## [SOURCE EXTRACT]

616, 616 East Lincoln Avenue, Adulthood, Boomerang (Movie), Home, Mother-Son Relationship, Motherhood, Overprotective Mother, Role-Playing, Westchester County Department of Community Mental Health


Toni Collette and Nicholas Hoult, About A Boy (2002) screenshot, June 14, 2012. (http://www.movieactors.com).

Twenty summers ago was my last summer at home — 616 East Lincoln Avenue — for more than a visit. It was the long, hot summer of ’92, two months in which my master’s-degree-earnin’, twenty-two year-old-self reverted to my teenage years. At least, in terms of the responsibilities that I carried beyond taking care of myself, dating or clubbing, working or going to school. And it was a painful two months of submergence, revealing to me that I’d long since been on my own. Too long to be happy to play the role of big brother, young uncle, surrogate father, and my mother’s confidant all rolled into one.

I ended up in Mount Vernon that summer after an unsuccessful search for work in Pittsburgh in the six weeks between the end of the school year and the middle of June. At the last minute, I contacted the Director of Westchester County Government’s Department of Community Mental Health, hoping (and knowing) that he could toss me some work. From him, I found out that the work I’d done at the Mount Vernon clinic in ’89, though successful, hadn’t been followed up with improvements in the front office or in billing. Once again, I’d be working as a senior summer intern with Valerie Johnstone and a group of wacky psychiatrists.

I knew it would be a bumpy ride, as I’d only been home a total of thirty-five days in the previous two years. But I hadn’t counted on my mother acting like I was still a senior at Mount Vernon High School. Right from jump, I found myself constantly being nagged about how I trimmed my mustache, the “baggy” pants I wore, who my friends were, who I did and didn’t keep in touch with while I was back.

Boomerang (movie) poster, 1992, October 31, 2007. (Alessgrimal via Wikipedia). Qualifies as fair use under US Copyright laws because this image is a low resolution copy.

## [GIVEN INFORMATION]
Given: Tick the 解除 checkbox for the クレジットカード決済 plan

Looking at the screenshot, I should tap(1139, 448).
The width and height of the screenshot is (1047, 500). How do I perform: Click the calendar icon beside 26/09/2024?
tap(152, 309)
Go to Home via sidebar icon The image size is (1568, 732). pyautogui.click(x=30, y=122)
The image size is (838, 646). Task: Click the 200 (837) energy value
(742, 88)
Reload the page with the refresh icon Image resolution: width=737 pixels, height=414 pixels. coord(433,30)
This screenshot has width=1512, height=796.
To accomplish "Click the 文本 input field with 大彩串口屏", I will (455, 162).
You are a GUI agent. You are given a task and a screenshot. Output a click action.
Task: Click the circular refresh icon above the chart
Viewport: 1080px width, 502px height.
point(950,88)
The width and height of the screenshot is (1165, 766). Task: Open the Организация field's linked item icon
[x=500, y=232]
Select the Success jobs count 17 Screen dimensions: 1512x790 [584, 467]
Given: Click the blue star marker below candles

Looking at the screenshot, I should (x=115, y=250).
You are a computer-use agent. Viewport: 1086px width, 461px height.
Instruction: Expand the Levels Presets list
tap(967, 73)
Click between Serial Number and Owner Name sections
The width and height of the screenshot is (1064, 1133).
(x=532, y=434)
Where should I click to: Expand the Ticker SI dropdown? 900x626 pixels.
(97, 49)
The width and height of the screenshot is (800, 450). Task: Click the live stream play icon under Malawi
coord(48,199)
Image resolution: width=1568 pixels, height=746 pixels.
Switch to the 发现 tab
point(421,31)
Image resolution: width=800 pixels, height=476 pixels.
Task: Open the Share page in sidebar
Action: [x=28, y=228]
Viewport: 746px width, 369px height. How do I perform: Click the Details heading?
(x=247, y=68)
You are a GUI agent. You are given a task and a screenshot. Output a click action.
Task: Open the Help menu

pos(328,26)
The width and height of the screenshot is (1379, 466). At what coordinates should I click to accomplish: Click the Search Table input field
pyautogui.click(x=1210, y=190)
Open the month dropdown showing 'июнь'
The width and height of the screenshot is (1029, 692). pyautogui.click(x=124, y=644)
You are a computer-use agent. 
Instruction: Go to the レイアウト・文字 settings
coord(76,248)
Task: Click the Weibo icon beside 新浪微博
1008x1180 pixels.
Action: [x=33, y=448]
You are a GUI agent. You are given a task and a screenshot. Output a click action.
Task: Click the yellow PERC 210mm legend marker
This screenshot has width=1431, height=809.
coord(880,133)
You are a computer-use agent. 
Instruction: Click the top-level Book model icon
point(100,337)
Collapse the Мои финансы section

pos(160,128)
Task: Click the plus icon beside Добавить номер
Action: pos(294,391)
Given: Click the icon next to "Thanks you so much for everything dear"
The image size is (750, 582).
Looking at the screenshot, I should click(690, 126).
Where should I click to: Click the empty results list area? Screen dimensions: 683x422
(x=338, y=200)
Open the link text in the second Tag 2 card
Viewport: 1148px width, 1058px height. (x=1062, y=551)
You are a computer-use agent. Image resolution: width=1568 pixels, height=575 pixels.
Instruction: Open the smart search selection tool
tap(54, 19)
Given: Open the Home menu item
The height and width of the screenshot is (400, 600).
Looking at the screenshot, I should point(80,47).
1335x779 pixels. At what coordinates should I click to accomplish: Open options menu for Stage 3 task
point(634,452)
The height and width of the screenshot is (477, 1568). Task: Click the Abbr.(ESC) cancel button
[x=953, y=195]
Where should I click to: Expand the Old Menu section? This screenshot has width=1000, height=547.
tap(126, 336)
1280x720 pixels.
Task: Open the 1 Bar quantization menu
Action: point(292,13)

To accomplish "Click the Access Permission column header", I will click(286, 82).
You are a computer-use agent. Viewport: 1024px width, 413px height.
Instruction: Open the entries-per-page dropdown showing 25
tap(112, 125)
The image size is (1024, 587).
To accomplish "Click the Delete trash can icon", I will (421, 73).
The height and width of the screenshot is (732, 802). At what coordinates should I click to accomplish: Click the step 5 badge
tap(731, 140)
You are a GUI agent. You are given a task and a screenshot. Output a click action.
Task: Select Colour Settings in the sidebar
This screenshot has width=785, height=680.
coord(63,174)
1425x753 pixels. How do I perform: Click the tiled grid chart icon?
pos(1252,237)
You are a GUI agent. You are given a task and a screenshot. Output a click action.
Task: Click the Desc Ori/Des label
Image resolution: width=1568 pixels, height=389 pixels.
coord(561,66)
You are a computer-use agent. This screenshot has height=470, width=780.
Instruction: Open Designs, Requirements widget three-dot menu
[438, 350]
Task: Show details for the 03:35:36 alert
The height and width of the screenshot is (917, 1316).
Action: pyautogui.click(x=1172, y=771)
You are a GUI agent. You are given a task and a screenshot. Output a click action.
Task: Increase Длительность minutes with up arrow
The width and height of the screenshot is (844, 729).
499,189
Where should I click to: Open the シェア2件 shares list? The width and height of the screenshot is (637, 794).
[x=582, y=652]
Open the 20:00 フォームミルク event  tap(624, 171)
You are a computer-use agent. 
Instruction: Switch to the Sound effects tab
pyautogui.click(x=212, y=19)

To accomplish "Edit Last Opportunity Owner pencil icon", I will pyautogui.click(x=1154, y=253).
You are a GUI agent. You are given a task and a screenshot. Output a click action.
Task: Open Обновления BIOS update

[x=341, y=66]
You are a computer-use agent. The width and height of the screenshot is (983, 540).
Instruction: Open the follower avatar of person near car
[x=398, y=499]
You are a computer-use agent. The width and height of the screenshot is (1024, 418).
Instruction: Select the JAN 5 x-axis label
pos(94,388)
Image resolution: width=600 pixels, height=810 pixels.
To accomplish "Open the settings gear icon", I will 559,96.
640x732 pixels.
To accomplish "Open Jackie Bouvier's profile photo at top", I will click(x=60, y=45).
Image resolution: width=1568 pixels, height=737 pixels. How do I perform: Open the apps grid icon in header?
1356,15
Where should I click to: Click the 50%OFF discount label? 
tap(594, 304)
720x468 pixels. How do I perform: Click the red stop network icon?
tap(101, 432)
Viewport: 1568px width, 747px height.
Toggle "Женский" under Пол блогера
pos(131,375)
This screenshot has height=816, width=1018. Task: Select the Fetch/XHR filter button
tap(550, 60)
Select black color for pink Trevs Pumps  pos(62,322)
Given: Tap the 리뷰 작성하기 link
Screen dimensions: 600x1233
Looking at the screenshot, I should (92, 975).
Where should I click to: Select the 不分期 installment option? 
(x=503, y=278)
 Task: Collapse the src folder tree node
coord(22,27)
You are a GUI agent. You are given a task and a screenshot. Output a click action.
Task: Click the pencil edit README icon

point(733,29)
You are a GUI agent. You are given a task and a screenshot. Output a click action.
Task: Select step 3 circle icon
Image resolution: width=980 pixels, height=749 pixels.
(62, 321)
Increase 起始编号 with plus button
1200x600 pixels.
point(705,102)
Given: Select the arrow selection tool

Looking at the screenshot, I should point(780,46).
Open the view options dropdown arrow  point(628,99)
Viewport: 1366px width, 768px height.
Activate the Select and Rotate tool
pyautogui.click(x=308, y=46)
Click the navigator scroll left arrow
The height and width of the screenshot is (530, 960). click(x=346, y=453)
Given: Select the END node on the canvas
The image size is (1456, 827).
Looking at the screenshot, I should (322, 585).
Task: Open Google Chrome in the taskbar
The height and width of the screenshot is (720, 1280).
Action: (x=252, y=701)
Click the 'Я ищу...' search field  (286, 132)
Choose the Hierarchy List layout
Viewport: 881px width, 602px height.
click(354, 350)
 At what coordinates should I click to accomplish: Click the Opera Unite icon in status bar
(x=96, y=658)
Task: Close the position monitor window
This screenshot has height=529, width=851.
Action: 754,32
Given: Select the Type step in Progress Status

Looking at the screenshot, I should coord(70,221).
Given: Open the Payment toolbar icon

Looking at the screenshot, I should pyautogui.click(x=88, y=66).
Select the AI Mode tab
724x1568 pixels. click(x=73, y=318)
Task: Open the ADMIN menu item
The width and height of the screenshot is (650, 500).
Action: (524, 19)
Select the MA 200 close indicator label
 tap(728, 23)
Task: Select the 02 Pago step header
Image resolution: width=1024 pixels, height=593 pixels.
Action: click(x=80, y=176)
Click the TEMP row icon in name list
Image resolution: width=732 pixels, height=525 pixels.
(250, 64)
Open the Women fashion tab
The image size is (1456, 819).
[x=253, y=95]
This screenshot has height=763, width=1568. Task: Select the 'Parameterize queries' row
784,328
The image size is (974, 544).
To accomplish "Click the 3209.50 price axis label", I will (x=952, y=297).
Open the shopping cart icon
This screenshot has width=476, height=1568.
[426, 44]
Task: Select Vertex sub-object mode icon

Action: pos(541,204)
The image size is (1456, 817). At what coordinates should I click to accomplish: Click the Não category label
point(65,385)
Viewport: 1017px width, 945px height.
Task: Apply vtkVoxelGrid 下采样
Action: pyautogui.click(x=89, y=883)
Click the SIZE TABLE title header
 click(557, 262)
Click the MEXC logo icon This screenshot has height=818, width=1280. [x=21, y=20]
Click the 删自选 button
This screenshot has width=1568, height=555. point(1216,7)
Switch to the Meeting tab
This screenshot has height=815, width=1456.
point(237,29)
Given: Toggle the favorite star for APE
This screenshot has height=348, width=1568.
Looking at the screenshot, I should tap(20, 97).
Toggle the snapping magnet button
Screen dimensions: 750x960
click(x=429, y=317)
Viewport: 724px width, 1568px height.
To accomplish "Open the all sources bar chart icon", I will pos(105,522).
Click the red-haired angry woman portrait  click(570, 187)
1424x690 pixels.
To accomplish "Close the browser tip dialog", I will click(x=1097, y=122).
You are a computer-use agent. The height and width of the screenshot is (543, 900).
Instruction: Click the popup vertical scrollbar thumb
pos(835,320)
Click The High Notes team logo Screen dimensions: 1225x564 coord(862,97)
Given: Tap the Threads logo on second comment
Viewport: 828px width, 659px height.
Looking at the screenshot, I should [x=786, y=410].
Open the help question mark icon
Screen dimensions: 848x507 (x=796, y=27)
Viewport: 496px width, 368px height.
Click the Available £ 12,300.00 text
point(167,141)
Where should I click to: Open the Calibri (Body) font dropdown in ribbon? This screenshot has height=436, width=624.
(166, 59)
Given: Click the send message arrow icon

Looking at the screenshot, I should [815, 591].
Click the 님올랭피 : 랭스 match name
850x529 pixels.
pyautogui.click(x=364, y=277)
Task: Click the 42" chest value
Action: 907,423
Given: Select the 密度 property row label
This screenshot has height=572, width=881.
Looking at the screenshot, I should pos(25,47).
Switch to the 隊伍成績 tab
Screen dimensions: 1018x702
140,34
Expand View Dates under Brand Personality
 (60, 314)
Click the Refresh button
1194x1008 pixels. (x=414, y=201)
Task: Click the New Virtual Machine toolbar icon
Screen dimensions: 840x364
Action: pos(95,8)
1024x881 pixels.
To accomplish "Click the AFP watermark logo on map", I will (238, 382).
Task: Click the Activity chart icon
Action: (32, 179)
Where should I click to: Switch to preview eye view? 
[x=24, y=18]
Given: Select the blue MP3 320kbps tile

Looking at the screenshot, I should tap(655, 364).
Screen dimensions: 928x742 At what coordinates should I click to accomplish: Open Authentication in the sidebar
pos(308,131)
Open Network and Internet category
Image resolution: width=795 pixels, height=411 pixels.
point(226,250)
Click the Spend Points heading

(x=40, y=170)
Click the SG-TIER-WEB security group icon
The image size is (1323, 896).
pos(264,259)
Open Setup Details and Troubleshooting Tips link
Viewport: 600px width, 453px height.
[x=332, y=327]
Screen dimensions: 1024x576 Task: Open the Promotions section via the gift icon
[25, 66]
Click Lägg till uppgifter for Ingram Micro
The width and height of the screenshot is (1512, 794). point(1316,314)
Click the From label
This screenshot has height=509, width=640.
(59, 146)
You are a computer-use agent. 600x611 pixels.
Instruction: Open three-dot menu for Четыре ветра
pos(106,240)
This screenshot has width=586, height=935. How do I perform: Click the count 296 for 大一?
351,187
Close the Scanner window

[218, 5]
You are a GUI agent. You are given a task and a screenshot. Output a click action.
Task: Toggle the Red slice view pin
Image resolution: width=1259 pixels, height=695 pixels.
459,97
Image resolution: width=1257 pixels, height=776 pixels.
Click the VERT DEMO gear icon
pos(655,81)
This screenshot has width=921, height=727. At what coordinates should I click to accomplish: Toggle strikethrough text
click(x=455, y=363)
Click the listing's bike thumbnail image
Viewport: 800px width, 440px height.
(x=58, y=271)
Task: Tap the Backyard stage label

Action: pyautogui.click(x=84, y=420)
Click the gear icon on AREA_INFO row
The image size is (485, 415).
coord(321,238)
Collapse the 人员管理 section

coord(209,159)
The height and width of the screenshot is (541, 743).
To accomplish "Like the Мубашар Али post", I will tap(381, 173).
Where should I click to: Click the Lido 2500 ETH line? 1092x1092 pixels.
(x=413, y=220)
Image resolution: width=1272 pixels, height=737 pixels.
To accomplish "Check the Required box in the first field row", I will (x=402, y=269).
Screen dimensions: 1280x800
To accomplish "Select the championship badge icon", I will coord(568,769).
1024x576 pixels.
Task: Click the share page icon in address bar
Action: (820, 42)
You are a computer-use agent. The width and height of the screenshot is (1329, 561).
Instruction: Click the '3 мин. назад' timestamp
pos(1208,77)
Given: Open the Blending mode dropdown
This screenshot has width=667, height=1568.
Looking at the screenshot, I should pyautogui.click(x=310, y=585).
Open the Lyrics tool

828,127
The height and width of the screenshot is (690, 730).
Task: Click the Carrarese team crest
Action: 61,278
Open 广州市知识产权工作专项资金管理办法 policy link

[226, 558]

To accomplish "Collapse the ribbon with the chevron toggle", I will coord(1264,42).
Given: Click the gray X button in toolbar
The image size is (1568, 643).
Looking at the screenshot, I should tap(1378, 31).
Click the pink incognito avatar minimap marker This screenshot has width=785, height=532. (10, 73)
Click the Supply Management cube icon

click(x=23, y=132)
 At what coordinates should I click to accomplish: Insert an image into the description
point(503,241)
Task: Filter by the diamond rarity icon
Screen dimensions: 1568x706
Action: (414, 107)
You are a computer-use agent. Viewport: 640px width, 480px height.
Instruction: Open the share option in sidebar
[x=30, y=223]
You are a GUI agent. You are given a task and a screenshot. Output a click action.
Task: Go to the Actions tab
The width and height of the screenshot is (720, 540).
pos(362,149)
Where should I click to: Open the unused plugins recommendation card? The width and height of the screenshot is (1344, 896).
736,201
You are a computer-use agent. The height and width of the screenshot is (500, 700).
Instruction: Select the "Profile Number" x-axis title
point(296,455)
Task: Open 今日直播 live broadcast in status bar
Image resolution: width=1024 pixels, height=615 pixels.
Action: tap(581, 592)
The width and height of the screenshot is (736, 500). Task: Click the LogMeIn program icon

## [TASKS TO COMPLETE]
1) In the essay about the summer of ’92, how many days had the writer been home in the previous two years?
2) Set down the passage of the essay about the summer of ’92 between "616, 616 East" and "14, 2012. (http://www.movieactors.com).", inclusive.
3) Resume the essay about the summer of ’92 from the point where its text stops.

## [RESULTS IN ORDER]
1) Thirty-five days.

2)
616, 616 East Lincoln Avenue, Adulthood, Boomerang (Movie), Home, Mother-Son Relationship, Motherhood, Overprotective Mother, Role-Playing, Westchester County Department of Community Mental Health


Toni Collette and Nicholas Hoult, About A Boy (2002) screenshot, June 14, 2012. (http://www.movieactors.com).

3)
That wasn’t all though. One Saturday night that July, I decided to go check out Eddie Murphy’s latest movie, Boomerang. It had more good reviews than bad, and I just wanted a night to myself, to just be myself. I told my mother that I’d be home late.

I didn’t get in until about 2 am. To my surprise, my mother was awake, in the living room, waiting for me. “Where havey ou been?,” she asked, as if I had a curfew. “I went to see the movie down in the city, I hung out, I walked around, and then I took the last train back,” I said, with shock. “When you said late, I was thinkin’ 12 o’clock,” my mother said in response.

I was pissed. As many Friday and Saturday nights I spent during the ’80s tracking down my father Jimme for $50 or to pull him out of some dive in Mount Vernon, the Bronx or in Midtown Manhattan. I was a teenager then! I’m an adult, and now I’m supposed to be home by a certain time?

It got so that on another occasion, as I was pressing my clothes to go out — anywhere really — my mother tried to take the iron out of my hand to iron my clothes. “Mom, I got this,” I said, not about to let go. “You ain’t doin’ it right!,” my mother half-yelled as she yanked the iron away from me to press my jeans. Then, I realized that she was about to put creases in then, I yelled, “Mom, stop! No one wears creases in their jeans anymore.”

I took the iron away, and finished what I started, all with the b-word in my head. My mother knew what was in my head, too. “You can think it, but you better not say it!,” she yelled as she left the room.It was the first time I ever found myself thinking that way about my mother. Unfortunately, it wouldn’t be the last.

Of course, the word that was really in my head most of the last summer was weird. Everyone around me seemed weird that summer, especially my mother. She was overprotective, in my business, and talking to me about gettin’ filled with the Spirit more than usual.

Or was it me that had become weird? After all, I’d been in the role of the dutiful son for so long that it probably was weird for my mother to see me go out to see a movie, hang out with a friend, or go down to the city at night. Maybe, at least in my mother’s case, she simply wasn’t used to me carving out time for myself, to actually act like the adult male that I had become.